Cette fois aussi, c’est en conformité avec les attentes de Téhéran que les médias occidentaux ont rédigé leur papier. Le régime souhaite que l’on parle du « procès des dirigeants et militants réformistes arrêtés après l’élection présidentielle controversée du 12 juin ». Il n’y a rien de suicidaire dans cette démarche : l’énoncé oublie de citer les opposants aux mollahs qui se sont soulevés contre le régime du 15 au 25 juin.

En juin dernier, le régime voulait organiser sa propre révolution de couleur en faveur du candidat islamiste modéré Moussavi pour pousser Obama et les Européens à plébisciter sans le vouloir une seconde révolution islamique. Au passage, cela lui aurait permis de faire contester par les Occidentaux la légitimité du président élu Ahmadinejad, ce qui aurait de facto bloqué les négociations avec l’Iran.
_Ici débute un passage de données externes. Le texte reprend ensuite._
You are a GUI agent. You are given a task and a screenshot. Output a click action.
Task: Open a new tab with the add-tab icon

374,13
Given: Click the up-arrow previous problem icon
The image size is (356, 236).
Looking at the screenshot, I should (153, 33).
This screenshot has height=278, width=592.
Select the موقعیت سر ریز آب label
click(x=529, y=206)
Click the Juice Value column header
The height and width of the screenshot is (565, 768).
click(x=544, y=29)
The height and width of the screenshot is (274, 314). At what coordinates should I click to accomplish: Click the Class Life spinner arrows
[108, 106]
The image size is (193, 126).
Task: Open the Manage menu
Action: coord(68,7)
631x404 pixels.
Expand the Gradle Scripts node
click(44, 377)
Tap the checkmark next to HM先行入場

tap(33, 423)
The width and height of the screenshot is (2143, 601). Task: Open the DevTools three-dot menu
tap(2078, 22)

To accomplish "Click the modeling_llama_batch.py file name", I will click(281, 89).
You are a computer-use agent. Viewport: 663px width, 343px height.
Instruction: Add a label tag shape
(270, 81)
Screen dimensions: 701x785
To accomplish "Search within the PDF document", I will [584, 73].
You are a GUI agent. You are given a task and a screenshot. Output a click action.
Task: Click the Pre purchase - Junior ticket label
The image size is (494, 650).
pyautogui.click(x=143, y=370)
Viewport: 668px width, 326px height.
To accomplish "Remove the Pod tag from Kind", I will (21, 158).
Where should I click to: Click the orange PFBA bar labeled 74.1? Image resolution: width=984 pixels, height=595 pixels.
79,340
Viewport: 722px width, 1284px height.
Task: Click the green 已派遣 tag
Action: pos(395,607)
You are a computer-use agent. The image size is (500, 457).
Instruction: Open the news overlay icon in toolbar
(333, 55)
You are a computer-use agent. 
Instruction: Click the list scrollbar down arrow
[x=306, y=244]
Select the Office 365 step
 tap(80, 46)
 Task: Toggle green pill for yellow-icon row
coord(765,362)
Les mollahs espéraient ainsi provoquer une crise plus grave afin que par la peur d’une guerre touchant le couloir pétrolier du Golfe Persique, Obama capitule et abandonne ses exigences et ses sanctions.

La révolution de couleur verte a duré 2 jours, les 13 et 14 juin. En l’absence d’une réaction d’Obama, le 15 juin, le régime a appelé à une manifestation géante et contre ses attentes, le peuple sous pression depuis 30 ans est descendu dans la rue mais en mode de soulèvement. Par sa présence pacifique, le peuple a provoqué ce que l’on n’attendait plus : une fissure dans le commandement du corps des Pasdaran, milice créée pour protéger le régime.

Négation et inventions en chaîne | La première réaction du régime a été de nier l’existence de ce soulèvement en interdisant l’accès des journalistes étrangers aux rues iraniennes. Après avoir maté ce soulèvement, cette démarche a changé car le régime a réalisé que le soulèvement n’avait pas été seulement une menace physique, mais aussi la négation de l’existence en Iran d’une démocratie islamique parlementaire avec des islamistes conservateurs et des islamistes modérés soutenus par un peuple islamiste. De fait, la négation du soulèvement s’est vue doublée d’une promotion des « islamistes modérés » du Mouvement Vert.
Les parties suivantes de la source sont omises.